[Task item] Give back exactly the lines that run from the beginning of the entries to the line containing "Click the Users", both included, and nothing else.

[Opening Provided material section]

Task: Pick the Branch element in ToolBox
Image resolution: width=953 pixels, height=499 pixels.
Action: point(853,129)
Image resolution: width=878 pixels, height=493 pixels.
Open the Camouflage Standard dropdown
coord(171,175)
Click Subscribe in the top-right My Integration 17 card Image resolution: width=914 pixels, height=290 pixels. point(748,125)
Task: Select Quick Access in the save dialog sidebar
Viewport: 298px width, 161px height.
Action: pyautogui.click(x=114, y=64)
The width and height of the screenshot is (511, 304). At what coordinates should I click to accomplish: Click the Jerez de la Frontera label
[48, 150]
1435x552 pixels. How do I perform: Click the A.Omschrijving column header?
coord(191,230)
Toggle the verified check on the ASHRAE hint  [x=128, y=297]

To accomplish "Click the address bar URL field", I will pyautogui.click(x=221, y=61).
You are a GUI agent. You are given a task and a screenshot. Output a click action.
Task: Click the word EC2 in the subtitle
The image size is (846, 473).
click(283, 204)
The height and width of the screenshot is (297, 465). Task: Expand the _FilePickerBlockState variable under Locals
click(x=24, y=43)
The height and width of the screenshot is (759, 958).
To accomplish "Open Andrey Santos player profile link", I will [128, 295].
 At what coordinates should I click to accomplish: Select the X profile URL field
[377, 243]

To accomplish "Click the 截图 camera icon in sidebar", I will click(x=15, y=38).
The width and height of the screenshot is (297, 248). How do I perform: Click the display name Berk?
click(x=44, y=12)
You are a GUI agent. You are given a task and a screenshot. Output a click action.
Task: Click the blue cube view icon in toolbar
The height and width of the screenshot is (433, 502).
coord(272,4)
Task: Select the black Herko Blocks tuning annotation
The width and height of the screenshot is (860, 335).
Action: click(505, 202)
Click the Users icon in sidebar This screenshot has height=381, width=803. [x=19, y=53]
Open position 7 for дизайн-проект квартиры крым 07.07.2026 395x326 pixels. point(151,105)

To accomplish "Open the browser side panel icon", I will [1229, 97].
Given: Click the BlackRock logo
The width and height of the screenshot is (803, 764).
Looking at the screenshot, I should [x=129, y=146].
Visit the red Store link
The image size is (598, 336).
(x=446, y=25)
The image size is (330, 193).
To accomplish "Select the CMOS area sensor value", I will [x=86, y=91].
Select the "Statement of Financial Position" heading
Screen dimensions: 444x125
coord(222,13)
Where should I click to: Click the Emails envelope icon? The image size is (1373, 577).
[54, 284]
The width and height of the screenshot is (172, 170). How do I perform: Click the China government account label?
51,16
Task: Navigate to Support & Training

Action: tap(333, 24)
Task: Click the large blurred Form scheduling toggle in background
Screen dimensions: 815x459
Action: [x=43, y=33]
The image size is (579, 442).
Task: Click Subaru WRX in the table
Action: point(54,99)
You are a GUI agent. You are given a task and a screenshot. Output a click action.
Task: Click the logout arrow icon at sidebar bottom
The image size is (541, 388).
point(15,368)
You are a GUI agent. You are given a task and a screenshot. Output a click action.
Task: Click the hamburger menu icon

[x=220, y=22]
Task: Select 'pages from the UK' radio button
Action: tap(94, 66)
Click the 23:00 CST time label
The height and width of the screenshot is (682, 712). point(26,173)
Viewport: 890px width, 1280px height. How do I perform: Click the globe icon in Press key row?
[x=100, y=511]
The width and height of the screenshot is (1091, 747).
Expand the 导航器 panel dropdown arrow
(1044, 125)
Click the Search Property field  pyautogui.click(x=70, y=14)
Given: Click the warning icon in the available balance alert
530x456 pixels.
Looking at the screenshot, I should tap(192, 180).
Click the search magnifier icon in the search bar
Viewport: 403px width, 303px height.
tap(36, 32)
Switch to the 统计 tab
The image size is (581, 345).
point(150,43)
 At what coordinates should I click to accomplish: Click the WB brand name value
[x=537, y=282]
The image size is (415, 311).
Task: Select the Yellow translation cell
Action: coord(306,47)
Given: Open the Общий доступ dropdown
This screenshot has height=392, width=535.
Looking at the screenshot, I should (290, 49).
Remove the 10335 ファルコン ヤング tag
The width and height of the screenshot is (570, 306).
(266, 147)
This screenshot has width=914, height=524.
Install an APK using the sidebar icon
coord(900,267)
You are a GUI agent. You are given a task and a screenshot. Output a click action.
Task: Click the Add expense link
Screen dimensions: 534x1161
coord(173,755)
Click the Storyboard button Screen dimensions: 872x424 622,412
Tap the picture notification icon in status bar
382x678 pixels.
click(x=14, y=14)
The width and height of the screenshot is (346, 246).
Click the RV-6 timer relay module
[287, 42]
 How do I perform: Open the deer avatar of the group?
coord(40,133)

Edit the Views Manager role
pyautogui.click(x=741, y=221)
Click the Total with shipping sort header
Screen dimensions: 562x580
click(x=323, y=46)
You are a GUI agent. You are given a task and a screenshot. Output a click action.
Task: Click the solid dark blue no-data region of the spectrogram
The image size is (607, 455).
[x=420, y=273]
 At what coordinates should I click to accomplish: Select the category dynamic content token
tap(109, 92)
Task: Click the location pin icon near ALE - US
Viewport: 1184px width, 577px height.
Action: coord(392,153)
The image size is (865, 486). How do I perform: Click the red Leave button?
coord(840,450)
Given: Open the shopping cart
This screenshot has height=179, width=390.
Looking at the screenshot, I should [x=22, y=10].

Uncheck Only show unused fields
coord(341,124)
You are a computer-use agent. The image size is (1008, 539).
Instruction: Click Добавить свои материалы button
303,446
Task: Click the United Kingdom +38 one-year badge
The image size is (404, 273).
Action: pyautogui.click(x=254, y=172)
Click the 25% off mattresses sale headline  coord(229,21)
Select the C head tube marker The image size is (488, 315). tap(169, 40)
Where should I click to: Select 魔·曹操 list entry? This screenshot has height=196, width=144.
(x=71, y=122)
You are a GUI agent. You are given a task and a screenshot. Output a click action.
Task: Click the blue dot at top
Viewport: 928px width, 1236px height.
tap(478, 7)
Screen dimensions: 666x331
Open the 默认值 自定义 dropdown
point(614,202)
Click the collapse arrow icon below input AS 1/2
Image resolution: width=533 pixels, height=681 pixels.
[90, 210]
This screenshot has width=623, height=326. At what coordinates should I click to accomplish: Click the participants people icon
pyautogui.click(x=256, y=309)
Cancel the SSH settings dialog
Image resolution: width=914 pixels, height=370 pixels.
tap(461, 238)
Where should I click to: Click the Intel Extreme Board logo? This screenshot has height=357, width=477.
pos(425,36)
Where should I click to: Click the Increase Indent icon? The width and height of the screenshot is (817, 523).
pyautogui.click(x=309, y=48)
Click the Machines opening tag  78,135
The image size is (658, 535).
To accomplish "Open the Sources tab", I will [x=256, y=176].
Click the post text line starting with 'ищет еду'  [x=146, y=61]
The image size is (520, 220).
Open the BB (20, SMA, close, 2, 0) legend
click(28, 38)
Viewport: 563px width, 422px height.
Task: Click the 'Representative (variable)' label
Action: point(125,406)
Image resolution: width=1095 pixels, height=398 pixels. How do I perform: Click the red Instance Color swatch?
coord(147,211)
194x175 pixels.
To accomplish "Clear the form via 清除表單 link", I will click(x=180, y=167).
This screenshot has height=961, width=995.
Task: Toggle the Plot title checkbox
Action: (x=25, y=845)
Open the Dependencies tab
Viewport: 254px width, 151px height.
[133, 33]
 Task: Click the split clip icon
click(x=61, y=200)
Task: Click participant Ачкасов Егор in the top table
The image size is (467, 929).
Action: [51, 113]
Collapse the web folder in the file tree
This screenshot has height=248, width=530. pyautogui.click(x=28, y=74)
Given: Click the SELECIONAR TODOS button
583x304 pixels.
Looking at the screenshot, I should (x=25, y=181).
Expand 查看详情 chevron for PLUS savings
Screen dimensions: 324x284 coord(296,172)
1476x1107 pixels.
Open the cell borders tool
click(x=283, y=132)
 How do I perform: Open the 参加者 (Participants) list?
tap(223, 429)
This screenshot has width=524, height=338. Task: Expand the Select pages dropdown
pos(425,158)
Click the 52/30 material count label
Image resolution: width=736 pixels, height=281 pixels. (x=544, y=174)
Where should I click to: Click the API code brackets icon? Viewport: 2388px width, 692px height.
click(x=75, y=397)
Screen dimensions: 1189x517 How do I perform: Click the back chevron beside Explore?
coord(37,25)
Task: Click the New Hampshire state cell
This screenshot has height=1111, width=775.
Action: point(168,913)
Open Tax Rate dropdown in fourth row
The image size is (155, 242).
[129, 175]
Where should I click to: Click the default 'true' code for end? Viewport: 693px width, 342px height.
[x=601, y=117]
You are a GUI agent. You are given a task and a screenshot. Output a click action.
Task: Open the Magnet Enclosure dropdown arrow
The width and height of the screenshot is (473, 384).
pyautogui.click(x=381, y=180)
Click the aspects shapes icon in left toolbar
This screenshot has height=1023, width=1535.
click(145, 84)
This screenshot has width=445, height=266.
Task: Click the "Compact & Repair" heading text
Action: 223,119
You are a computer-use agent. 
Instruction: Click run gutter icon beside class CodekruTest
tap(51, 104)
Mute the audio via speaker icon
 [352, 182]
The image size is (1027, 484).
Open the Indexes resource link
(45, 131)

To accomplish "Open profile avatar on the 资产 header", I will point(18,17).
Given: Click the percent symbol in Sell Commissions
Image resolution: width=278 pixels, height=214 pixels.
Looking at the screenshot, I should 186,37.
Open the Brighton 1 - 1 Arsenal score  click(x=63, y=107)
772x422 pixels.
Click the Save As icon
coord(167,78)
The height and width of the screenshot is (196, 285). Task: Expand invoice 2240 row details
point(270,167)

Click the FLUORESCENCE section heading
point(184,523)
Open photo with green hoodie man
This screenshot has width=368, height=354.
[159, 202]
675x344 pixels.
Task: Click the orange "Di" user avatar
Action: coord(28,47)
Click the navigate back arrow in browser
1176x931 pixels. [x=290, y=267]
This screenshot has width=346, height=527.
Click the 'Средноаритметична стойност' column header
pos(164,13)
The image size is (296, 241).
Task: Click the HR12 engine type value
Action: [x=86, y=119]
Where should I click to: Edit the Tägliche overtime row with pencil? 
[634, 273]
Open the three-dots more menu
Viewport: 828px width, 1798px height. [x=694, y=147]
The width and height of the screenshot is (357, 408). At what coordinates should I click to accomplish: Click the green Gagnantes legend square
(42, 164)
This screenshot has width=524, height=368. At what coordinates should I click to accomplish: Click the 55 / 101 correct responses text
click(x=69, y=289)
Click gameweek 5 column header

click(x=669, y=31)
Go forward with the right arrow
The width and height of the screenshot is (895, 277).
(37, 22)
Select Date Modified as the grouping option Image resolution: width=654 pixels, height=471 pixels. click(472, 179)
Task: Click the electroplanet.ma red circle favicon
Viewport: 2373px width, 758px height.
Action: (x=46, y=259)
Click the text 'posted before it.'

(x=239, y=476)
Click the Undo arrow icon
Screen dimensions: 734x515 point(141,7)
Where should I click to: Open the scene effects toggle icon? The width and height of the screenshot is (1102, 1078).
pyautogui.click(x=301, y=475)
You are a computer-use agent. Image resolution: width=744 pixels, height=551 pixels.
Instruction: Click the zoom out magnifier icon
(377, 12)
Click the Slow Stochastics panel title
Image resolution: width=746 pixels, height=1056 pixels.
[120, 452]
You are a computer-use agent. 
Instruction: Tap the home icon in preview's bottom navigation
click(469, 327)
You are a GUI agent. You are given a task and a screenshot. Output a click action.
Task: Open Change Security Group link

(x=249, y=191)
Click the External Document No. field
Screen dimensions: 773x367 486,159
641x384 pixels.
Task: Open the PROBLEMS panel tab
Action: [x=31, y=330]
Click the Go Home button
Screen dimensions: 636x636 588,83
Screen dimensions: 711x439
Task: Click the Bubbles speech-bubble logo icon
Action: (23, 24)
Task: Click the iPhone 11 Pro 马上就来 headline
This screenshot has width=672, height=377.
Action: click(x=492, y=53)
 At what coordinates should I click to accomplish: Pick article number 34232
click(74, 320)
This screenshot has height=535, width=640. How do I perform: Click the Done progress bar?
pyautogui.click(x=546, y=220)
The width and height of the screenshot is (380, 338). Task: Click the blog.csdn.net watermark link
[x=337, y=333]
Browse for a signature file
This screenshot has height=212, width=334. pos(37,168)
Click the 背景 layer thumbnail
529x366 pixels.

[Closing Provided material section]

[Your solution]
Task: Pick the Branch element in ToolBox
Image resolution: width=953 pixels, height=499 pixels.
Action: point(853,129)
Image resolution: width=878 pixels, height=493 pixels.
Open the Camouflage Standard dropdown
coord(171,175)
Click Subscribe in the top-right My Integration 17 card Image resolution: width=914 pixels, height=290 pixels. point(748,125)
Task: Select Quick Access in the save dialog sidebar
Viewport: 298px width, 161px height.
Action: pyautogui.click(x=114, y=64)
The width and height of the screenshot is (511, 304). At what coordinates should I click to accomplish: Click the Jerez de la Frontera label
[48, 150]
1435x552 pixels. How do I perform: Click the A.Omschrijving column header?
coord(191,230)
Toggle the verified check on the ASHRAE hint  [x=128, y=297]

To accomplish "Click the address bar URL field", I will pyautogui.click(x=221, y=61).
You are a GUI agent. You are given a task and a screenshot. Output a click action.
Task: Click the word EC2 in the subtitle
The image size is (846, 473).
click(283, 204)
The height and width of the screenshot is (297, 465). Task: Expand the _FilePickerBlockState variable under Locals
click(x=24, y=43)
The height and width of the screenshot is (759, 958).
To accomplish "Open Andrey Santos player profile link", I will [128, 295].
 At what coordinates should I click to accomplish: Select the X profile URL field
[377, 243]

To accomplish "Click the 截图 camera icon in sidebar", I will click(x=15, y=38).
The width and height of the screenshot is (297, 248). How do I perform: Click the display name Berk?
click(x=44, y=12)
You are a GUI agent. You are given a task and a screenshot. Output a click action.
Task: Click the blue cube view icon in toolbar
The height and width of the screenshot is (433, 502).
coord(272,4)
Task: Select the black Herko Blocks tuning annotation
The width and height of the screenshot is (860, 335).
Action: click(505, 202)
Click the Users icon in sidebar This screenshot has height=381, width=803. [x=19, y=53]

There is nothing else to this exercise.